Commercio, cosa cambierebbe in Sicilia con la riforma Tra obbligo di chiusura in 5 festività e semplificazioni

Il disegno di legge non c’è ancora, ma c’è una traccia da cui partire per riformare dopo vent’anni il volto del commercio in Sicilia. Ad annunciarlo ieri davanti alle associazioni categoria sono stati il governatore dell’Isola, Nello Musumeci, l’assessore alle attività produttive, Mimmo Turano e il presidente dell’Assemblea regionale siciliana, Gianfranco Micciché.

La parola d’ordine del nuovo corso immaginato dal governo è senz’altro sburocratizzazione, per snellire le procedure amministrative che rallentano costantemente le attività produttive. Ma cosa potrebbe cambiare concretamente per gli operatori del commercio siciliano? Intanto una programmazione unica regionale per i grandi centri commerciali. Si tratta di una valutazione che il governo ha fatto a partire dai paradossi nelle province di Catania, Ragusa e Siracusa, dove è evidentemente eccessiva l’offerta. A causare questo dislivello rispetto ad altre aree è stata una programmazione affidata esclusivamente ai Comuni, mentre una pianificazione e distribuzione delle richieste a livello regionale potrebbe consentire una distribuzione più omogenea dei nuovi centri che nasceranno in Sicilia.

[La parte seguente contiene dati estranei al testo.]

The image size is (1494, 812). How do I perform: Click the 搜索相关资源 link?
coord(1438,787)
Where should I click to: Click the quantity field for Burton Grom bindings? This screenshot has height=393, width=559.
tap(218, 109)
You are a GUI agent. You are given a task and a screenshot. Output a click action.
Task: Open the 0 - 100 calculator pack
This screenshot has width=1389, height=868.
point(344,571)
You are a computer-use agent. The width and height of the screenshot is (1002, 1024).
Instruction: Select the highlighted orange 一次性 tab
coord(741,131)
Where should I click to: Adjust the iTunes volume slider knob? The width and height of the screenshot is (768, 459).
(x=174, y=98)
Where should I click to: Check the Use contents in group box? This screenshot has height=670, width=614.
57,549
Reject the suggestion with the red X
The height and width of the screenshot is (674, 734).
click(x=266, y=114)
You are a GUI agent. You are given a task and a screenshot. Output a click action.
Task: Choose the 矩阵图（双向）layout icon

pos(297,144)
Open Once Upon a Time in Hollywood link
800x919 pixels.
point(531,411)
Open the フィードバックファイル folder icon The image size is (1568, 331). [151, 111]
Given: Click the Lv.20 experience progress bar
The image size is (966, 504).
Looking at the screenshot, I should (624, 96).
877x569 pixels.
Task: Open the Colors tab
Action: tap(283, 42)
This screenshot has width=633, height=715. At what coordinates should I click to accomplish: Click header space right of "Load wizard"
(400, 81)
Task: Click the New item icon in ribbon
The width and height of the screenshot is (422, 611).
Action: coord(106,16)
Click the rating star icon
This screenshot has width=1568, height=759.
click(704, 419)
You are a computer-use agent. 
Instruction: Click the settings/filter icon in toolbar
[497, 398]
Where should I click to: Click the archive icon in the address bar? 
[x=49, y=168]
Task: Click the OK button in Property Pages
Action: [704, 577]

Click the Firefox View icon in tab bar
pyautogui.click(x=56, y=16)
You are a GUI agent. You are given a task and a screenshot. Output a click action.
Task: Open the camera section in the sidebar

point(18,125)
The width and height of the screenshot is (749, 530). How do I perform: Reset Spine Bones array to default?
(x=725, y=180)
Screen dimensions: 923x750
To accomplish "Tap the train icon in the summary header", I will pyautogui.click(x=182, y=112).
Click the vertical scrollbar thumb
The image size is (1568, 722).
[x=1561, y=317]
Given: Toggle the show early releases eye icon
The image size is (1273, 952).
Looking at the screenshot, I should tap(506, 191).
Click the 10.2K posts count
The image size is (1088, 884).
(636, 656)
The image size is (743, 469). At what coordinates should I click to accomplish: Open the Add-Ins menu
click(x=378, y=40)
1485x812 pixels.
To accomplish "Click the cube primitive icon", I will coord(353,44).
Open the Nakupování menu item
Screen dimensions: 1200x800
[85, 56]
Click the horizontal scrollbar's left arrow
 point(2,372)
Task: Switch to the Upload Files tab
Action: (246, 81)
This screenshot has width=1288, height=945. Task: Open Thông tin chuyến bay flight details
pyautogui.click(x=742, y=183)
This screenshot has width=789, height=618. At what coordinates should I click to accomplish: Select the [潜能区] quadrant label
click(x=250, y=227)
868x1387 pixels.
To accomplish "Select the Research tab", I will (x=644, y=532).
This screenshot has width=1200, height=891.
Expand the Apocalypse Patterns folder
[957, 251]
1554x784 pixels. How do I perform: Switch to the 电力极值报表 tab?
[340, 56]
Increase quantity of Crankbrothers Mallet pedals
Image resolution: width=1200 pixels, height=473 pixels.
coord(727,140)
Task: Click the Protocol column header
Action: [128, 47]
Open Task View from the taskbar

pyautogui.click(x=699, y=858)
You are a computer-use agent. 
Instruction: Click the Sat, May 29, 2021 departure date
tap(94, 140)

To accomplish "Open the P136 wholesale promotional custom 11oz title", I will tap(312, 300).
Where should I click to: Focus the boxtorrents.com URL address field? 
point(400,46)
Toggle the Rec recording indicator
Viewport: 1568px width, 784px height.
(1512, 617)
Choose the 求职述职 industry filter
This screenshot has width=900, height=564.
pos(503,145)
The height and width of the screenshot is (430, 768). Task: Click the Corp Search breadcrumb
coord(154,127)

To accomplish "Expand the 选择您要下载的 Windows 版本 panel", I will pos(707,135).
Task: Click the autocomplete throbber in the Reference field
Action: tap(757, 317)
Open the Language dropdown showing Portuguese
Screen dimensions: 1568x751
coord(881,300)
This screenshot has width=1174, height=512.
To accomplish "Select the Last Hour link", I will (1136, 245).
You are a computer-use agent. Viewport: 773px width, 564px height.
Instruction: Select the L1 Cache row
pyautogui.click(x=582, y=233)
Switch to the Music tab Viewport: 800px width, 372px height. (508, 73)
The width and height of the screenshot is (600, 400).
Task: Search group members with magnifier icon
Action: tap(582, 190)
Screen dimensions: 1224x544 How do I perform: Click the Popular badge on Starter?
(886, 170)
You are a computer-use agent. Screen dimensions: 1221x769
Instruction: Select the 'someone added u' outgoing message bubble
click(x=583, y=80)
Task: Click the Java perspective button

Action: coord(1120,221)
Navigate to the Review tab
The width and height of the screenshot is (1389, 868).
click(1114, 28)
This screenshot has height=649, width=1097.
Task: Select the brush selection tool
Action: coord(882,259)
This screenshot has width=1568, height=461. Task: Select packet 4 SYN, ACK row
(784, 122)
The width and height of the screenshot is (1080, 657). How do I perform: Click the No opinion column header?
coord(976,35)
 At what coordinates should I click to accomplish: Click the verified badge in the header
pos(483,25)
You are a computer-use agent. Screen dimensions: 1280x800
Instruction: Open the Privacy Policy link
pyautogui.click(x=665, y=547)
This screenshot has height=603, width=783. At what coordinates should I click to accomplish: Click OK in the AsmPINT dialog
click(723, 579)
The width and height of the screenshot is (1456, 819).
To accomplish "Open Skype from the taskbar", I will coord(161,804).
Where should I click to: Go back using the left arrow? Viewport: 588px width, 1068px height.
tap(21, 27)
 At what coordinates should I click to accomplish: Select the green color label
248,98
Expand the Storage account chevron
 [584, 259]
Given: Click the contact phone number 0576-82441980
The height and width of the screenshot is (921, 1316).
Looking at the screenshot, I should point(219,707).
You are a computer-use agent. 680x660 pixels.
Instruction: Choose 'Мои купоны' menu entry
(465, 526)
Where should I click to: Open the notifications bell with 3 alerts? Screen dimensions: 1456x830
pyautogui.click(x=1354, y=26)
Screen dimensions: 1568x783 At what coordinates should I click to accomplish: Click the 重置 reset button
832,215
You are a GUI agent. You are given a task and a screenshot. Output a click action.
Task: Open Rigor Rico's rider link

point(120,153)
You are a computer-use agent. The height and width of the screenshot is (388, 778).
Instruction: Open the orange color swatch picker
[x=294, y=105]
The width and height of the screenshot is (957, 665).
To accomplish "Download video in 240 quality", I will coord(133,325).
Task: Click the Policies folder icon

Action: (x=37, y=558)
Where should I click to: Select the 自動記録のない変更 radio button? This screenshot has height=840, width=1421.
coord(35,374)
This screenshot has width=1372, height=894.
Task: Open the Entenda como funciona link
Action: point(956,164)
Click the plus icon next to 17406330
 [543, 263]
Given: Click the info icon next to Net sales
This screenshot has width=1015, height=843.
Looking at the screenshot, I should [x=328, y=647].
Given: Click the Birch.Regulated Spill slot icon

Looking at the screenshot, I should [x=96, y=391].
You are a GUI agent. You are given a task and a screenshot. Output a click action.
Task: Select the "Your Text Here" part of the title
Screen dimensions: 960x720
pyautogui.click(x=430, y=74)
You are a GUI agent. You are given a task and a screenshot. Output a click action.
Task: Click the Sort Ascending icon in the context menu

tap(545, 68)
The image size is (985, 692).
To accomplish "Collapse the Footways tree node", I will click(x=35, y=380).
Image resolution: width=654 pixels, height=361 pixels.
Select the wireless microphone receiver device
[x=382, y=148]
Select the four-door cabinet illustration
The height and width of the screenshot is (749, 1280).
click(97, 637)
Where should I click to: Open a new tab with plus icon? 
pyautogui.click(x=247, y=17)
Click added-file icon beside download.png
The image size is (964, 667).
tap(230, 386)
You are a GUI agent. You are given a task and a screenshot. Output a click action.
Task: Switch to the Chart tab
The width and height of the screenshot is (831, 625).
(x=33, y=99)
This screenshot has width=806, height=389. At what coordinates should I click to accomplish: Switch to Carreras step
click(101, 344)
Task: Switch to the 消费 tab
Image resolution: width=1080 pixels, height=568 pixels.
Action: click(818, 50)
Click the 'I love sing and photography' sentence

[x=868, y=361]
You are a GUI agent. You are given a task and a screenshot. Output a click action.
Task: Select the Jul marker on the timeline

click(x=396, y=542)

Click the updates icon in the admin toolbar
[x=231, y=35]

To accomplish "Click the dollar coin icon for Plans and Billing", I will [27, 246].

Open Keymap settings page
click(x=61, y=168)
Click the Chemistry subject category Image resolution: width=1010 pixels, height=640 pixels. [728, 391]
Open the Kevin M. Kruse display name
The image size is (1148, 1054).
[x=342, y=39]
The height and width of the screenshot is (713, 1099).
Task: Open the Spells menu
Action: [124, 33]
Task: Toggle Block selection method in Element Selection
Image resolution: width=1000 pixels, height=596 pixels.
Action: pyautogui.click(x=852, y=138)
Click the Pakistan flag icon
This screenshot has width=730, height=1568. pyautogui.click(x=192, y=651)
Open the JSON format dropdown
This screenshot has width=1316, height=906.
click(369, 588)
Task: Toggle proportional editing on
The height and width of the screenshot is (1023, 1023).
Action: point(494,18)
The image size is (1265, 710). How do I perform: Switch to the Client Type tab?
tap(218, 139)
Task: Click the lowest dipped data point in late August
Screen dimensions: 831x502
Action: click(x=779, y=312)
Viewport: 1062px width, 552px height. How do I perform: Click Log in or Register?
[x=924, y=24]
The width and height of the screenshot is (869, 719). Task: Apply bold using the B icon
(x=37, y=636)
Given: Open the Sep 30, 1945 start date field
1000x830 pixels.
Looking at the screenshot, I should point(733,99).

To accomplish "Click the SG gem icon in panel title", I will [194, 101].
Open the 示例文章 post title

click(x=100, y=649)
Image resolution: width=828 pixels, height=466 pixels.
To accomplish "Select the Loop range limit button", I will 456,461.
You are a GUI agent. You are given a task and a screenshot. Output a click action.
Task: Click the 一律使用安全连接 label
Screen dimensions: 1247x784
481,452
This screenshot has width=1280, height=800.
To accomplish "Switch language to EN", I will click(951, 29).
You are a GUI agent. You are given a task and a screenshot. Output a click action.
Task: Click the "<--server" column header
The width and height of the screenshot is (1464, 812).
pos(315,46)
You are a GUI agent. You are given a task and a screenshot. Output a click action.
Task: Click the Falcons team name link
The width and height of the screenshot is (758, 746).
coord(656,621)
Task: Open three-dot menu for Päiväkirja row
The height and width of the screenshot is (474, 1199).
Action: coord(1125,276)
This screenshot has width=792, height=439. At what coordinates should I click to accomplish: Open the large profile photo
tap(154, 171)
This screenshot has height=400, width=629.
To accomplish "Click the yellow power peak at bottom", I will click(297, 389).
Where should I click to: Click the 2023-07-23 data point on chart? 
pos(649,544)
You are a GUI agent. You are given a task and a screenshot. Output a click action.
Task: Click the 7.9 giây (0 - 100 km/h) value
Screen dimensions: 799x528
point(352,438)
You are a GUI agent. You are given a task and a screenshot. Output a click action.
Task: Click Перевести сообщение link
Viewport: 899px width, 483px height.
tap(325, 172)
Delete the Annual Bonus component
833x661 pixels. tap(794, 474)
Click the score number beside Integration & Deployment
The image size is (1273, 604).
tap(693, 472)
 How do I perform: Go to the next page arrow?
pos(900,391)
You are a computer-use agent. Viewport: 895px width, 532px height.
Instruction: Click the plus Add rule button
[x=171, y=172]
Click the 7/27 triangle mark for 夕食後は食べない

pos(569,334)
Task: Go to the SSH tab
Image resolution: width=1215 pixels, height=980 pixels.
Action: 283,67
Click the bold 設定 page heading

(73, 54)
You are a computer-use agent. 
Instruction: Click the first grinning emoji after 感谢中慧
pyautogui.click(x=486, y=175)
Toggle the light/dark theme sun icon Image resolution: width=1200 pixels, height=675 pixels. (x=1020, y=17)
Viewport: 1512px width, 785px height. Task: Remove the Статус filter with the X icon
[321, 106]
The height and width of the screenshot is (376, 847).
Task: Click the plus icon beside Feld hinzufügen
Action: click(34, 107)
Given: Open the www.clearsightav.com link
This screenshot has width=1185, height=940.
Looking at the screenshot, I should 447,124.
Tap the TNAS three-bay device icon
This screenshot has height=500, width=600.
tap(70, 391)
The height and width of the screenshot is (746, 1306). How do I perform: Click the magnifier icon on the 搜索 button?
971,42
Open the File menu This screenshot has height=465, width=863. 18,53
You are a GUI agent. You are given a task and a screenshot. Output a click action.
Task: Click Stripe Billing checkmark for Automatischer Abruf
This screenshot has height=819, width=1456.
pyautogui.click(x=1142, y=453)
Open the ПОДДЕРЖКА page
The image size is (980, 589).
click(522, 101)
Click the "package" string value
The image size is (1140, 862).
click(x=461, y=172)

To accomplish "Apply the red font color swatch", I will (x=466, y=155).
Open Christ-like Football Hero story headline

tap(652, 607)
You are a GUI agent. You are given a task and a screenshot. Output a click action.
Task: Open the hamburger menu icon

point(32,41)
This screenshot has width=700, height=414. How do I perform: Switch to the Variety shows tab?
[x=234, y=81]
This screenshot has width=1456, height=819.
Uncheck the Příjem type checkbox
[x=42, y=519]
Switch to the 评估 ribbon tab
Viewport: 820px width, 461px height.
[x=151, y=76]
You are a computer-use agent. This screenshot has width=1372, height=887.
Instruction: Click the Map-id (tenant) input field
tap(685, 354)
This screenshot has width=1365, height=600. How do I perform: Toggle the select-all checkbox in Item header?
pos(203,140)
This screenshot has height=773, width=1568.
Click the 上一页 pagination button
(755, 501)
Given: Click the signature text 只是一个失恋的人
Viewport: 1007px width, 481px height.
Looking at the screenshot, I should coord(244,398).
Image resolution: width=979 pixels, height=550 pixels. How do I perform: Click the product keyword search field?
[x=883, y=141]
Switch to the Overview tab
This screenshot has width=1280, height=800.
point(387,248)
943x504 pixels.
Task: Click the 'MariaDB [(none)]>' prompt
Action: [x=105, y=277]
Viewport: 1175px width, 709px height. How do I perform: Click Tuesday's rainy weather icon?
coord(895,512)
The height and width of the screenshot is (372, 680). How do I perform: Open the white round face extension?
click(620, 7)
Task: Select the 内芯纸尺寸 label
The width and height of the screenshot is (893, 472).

A partire da una pianificazione unica, la riforma si muoverà poi sul piano della semplificazione amministrativa, attraverso una modulistica unica, che non faccia perdere gli aspiranti commercianti tra i mille rivoli della macchina amministrativa regionale. E poi i requisiti richiesti: a chi vorrà aprire un esercizio commerciale verrà chiesto di rispettare i vincoli urbanistici commerciali e quelli relativi all’impatto sulla viabilità. Gli esercizi di vicinato saranno attivabili con la segnalazione certificata di inizio attività (SCIA). Le medie strutture di vendita saranno attivabili con una autorizzazione, mentre per le grandi strutture di vendita oltre all’autorizzazione verrà richiesto il parere di una conferenza di servizi, che tenga conto del piano comunale di urbanistica commerciale e del piano regionale di urbanistica commerciale.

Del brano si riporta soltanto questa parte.